15. The method of claim 1, wherein one of said different Bacillus thuringiensis proteins, or insecticidal portions thereof, is not a naturally occurring protein.

16. The method of claim 15, wherein one of said different Bacillus thuringiensis proteins, or insecticidal portions thereof, is a chimeric toxin, encoded by a chimeric gene comprising two variable regions of two different Bacillus thuringiensis genes.

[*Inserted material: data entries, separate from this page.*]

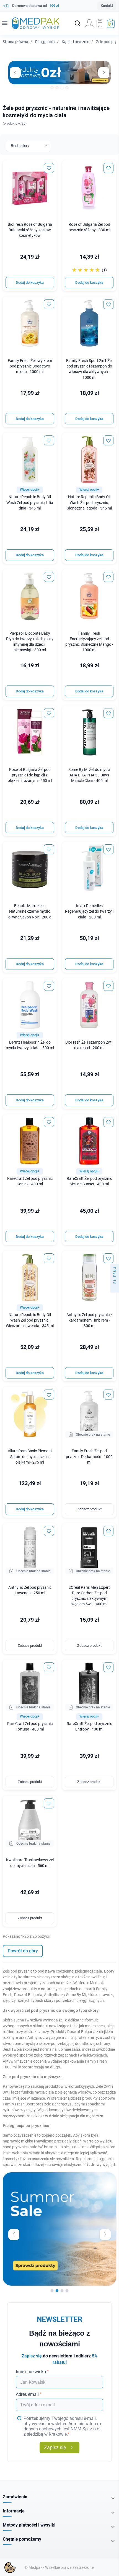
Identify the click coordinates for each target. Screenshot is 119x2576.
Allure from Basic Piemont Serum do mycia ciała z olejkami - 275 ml (30, 1456)
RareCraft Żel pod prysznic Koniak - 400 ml (30, 1181)
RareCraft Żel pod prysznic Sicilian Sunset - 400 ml (89, 1181)
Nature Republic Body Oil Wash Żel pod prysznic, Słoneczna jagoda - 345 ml (89, 502)
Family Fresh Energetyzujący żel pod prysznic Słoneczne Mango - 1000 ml (89, 641)
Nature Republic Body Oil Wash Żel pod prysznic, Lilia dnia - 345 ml (29, 502)
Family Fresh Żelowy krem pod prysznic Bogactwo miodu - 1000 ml (30, 366)
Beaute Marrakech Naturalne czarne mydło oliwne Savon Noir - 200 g (29, 911)
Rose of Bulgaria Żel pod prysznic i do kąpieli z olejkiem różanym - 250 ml (30, 775)
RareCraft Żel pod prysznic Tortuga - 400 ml (30, 1726)
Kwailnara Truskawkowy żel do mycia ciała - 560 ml (30, 1863)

17. A method for producing a plant with increased resistance to a target insect pest species, comprising expressing in cells of a plant two genes encoding Bacillus thuringiensis proteins, or insecticidal portions thereof,wherein said proteins comprise a first protein and a second protein and said second protein is chosen using the following procedure: a) obtaining a strain of said target insect pest species that developed resistance to said first protein or an insecticidal portion thereof, b) carrying out insect bioassays and competitive binding studies using said first protein and a second protein or an insecticidal portion thereof, c) selecting a second protein, or an insecticidal portion thereof, that remains fully insecticidal to said resistant insect strain and binds to a different binding site in the target insect gut membranes compared to the first protein, or an insecticidal portion thereof.

18. The method of claim 17, wherein said target insect is Plutella xylostella and said first protein is a Bt2 protein or an insecticidal portion thereof, and said second protein is a Bt15 protein or an insecticidal portion thereof.

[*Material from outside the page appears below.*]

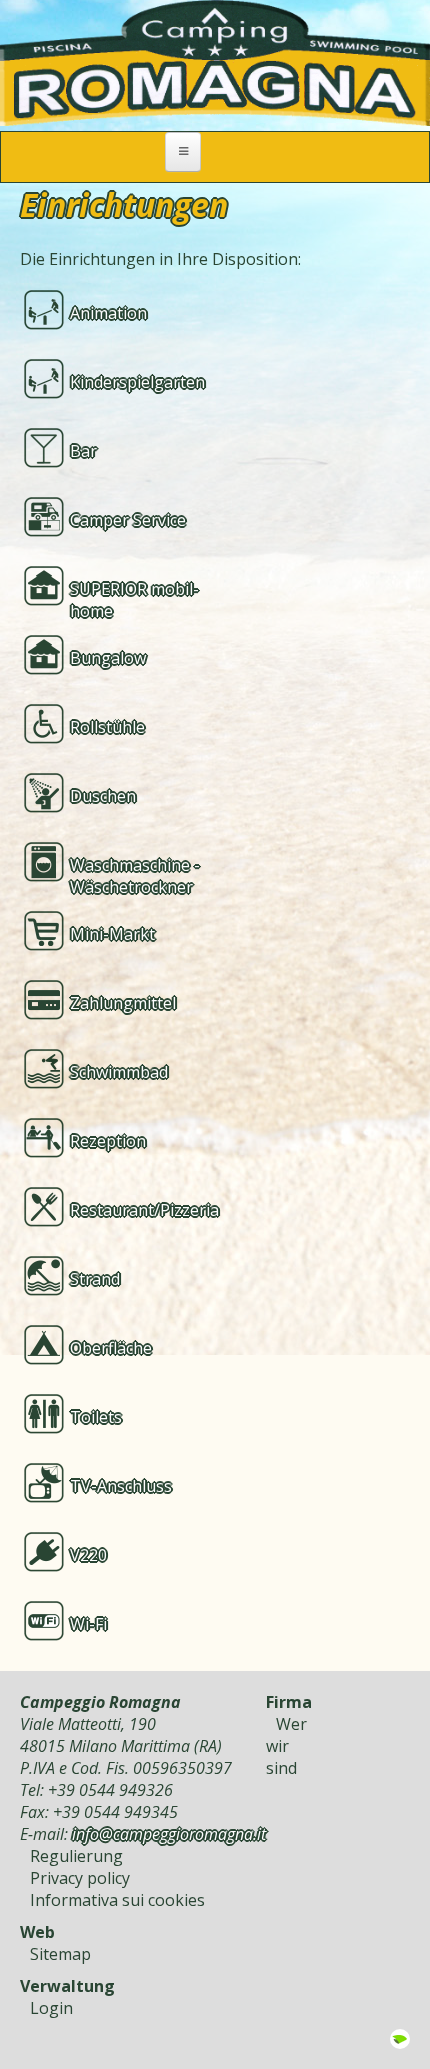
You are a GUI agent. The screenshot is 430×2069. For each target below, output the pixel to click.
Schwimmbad (119, 1072)
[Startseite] (215, 120)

19. A plant obtained by the method of claim 1.

20. A plant obtained by the method of claim 2.

21. A plant obtained by the method of claim 3.

22. A plant obtained by the method of claim 4.

23. A plant obtained by the method of claim 5.

24. A plant obtained by the method of claim 9.

25. A plant obtained by the method of claim 10.

26. A plant obtained by the method of claim 11.

27. A plant obtained by the method of claim 12.

28. A plant obtained by the method of claim 13.

29. A plant obtained by the method of claim 14.

30. A plant obtained by the method of claim 17.

31. A plant obtained by the method of claim 17.